(Stored items)
────

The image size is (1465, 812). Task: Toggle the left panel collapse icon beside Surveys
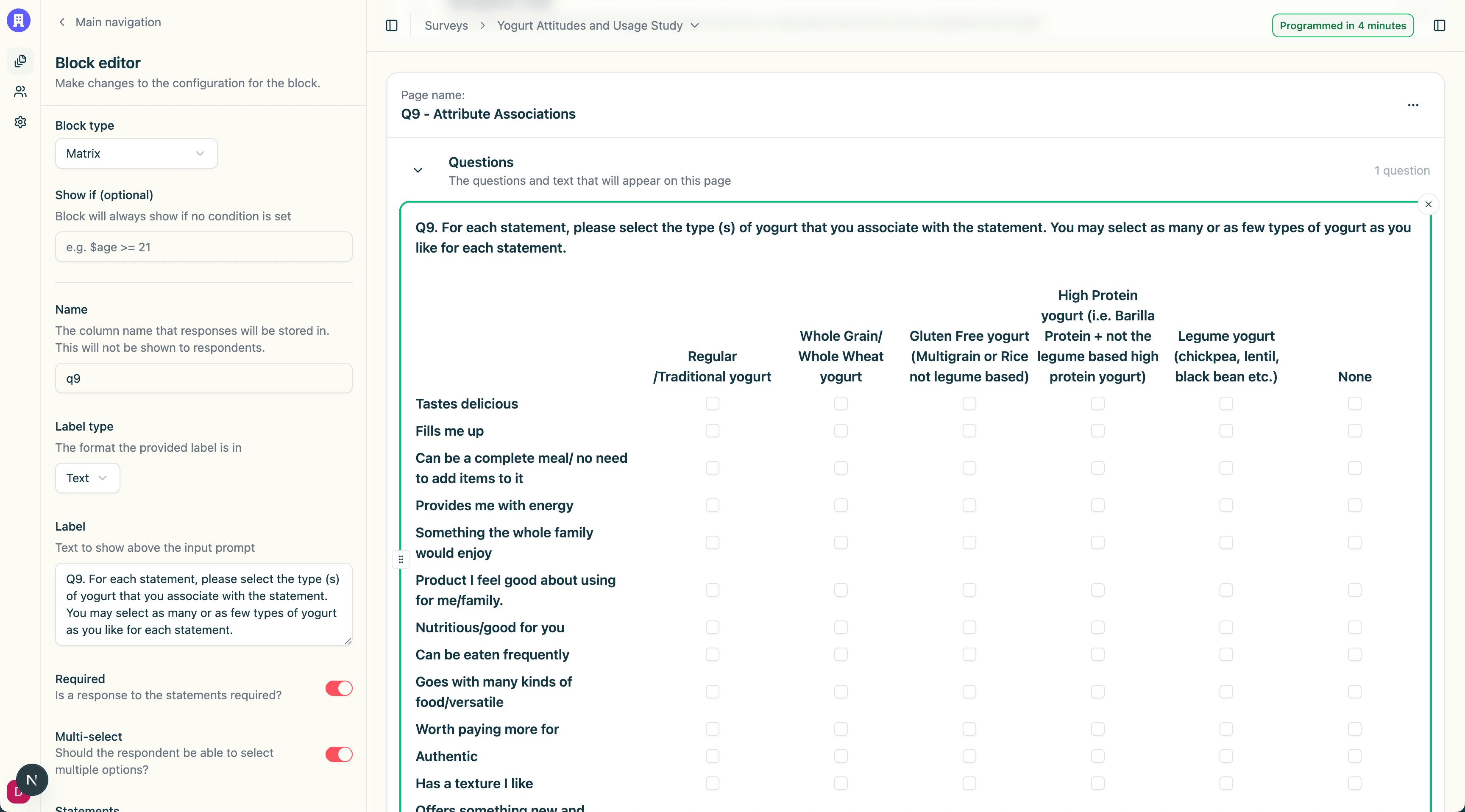[391, 25]
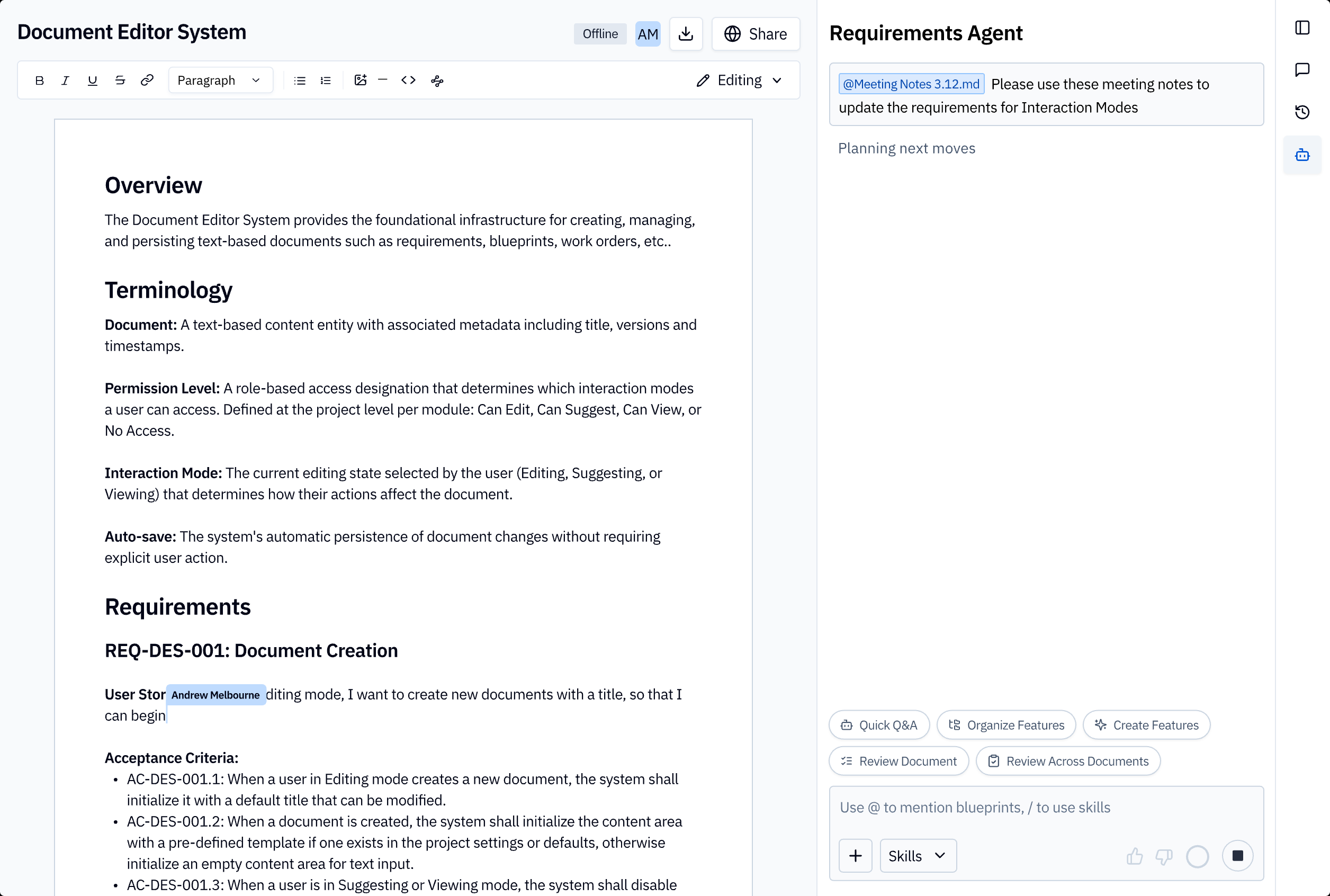The image size is (1330, 896).
Task: Insert a code block
Action: (x=408, y=80)
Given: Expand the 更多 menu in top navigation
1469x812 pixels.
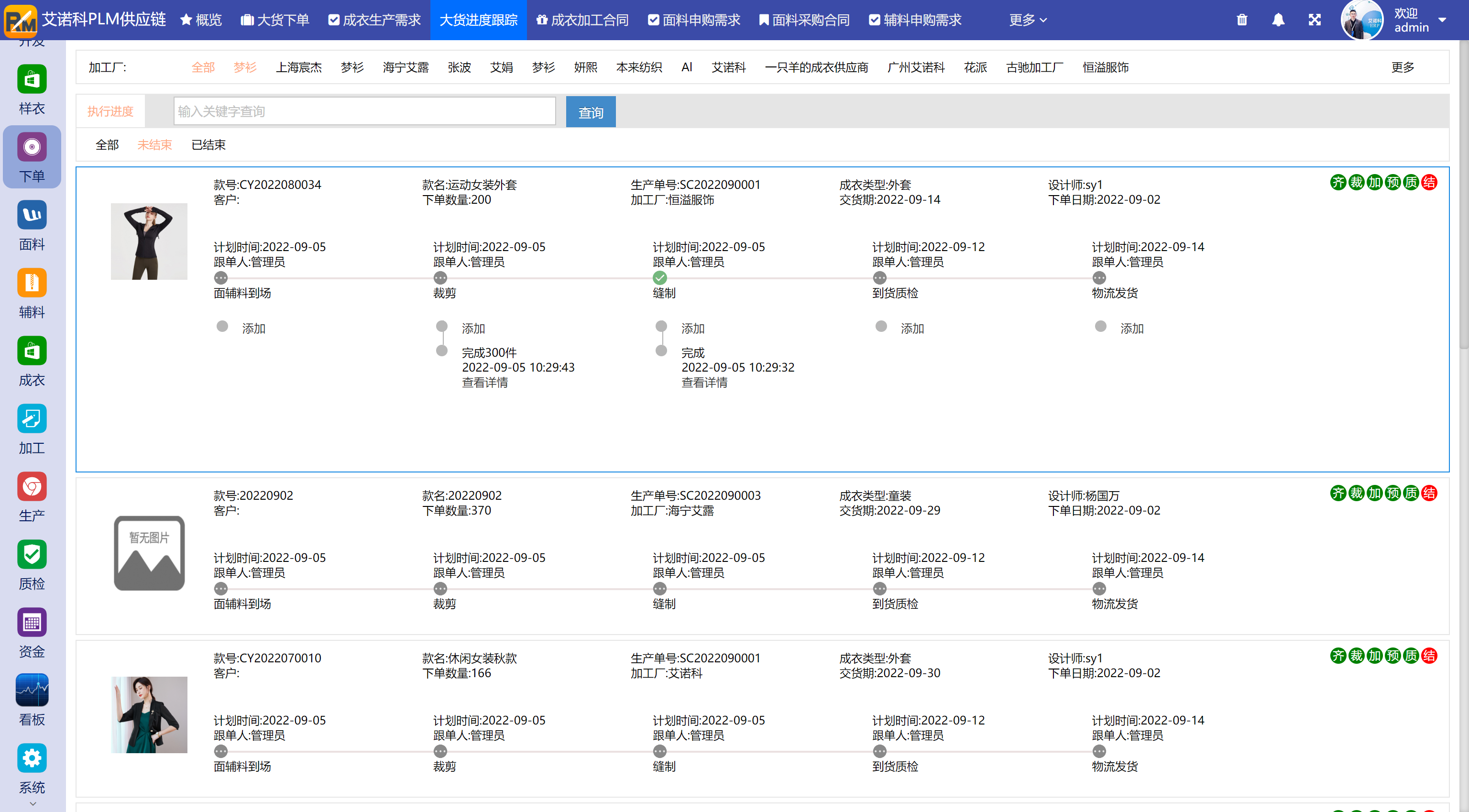Looking at the screenshot, I should click(1027, 20).
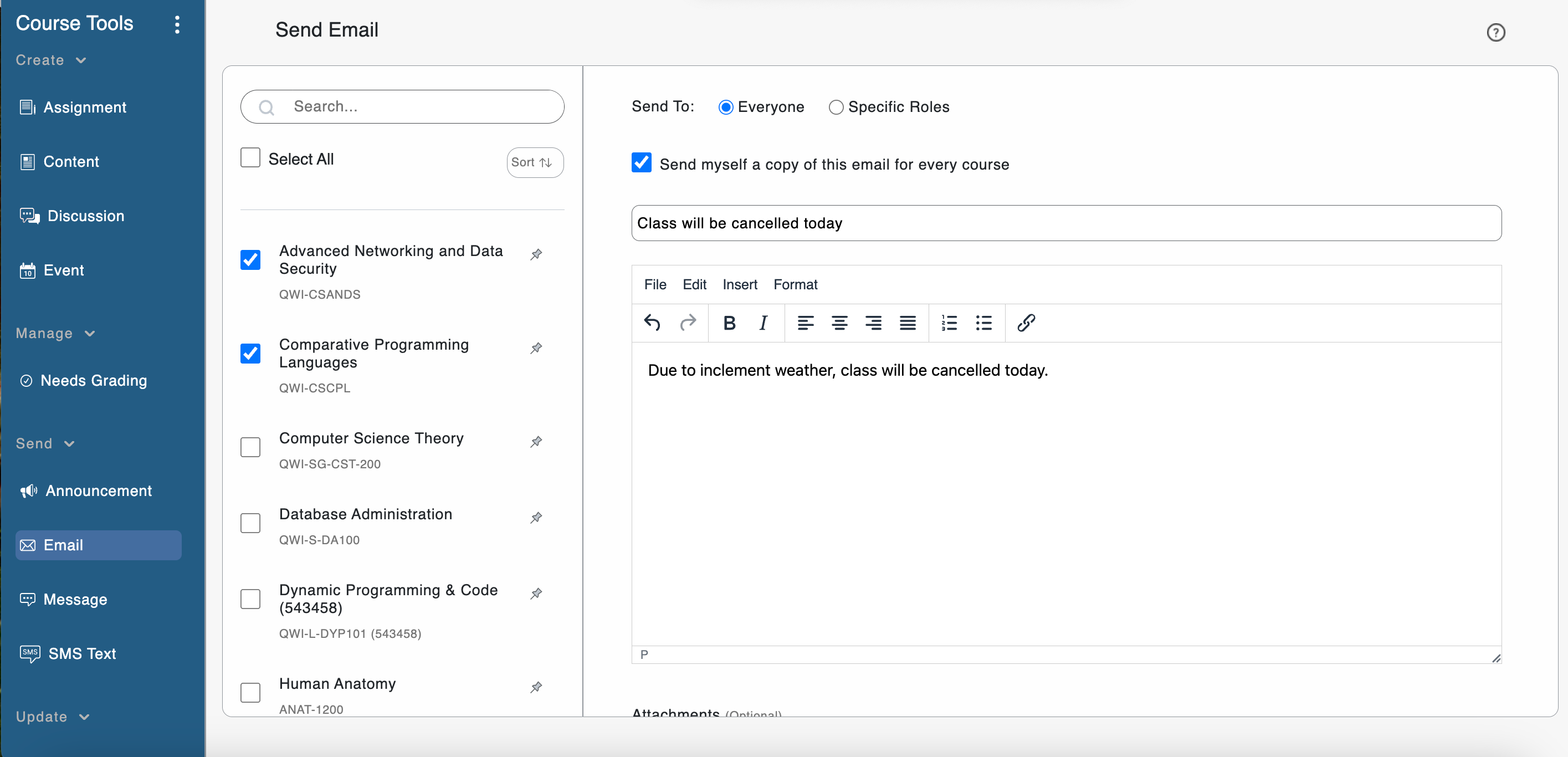Center align the email text

(x=839, y=323)
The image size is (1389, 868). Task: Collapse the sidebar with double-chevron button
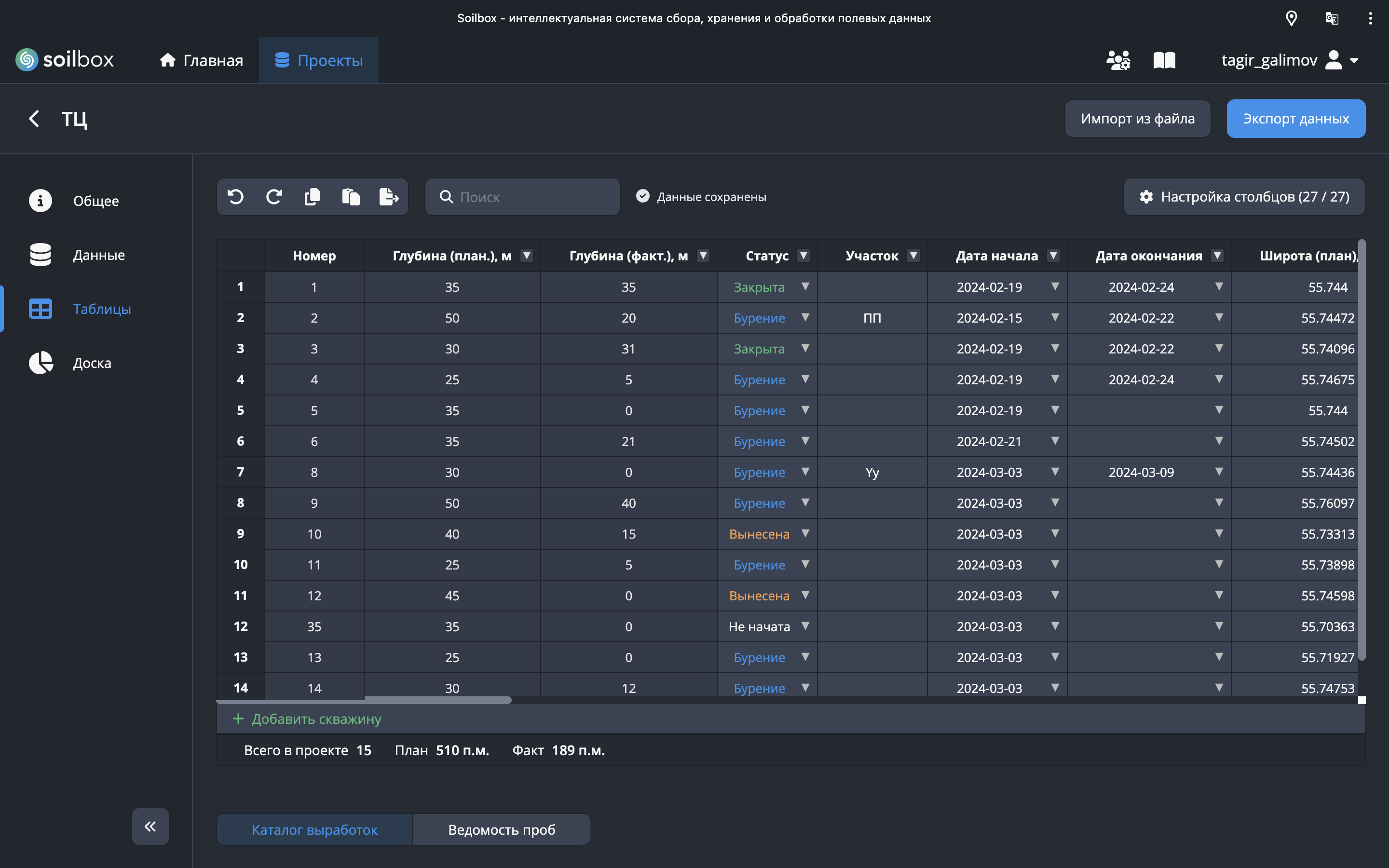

────

Skip the pictures and reproduce all remaining entries exactly.

The image size is (1465, 812). Task: Toggle the left panel collapse icon beside Surveys
[391, 25]
The image size is (1330, 896).
Task: Insert a code block
Action: (x=408, y=80)
Given: Expand the 更多 menu in top navigation
1469x812 pixels.
Looking at the screenshot, I should click(1027, 20).
Center align the email text

(x=839, y=323)
The image size is (1389, 868). Task: Collapse the sidebar with double-chevron button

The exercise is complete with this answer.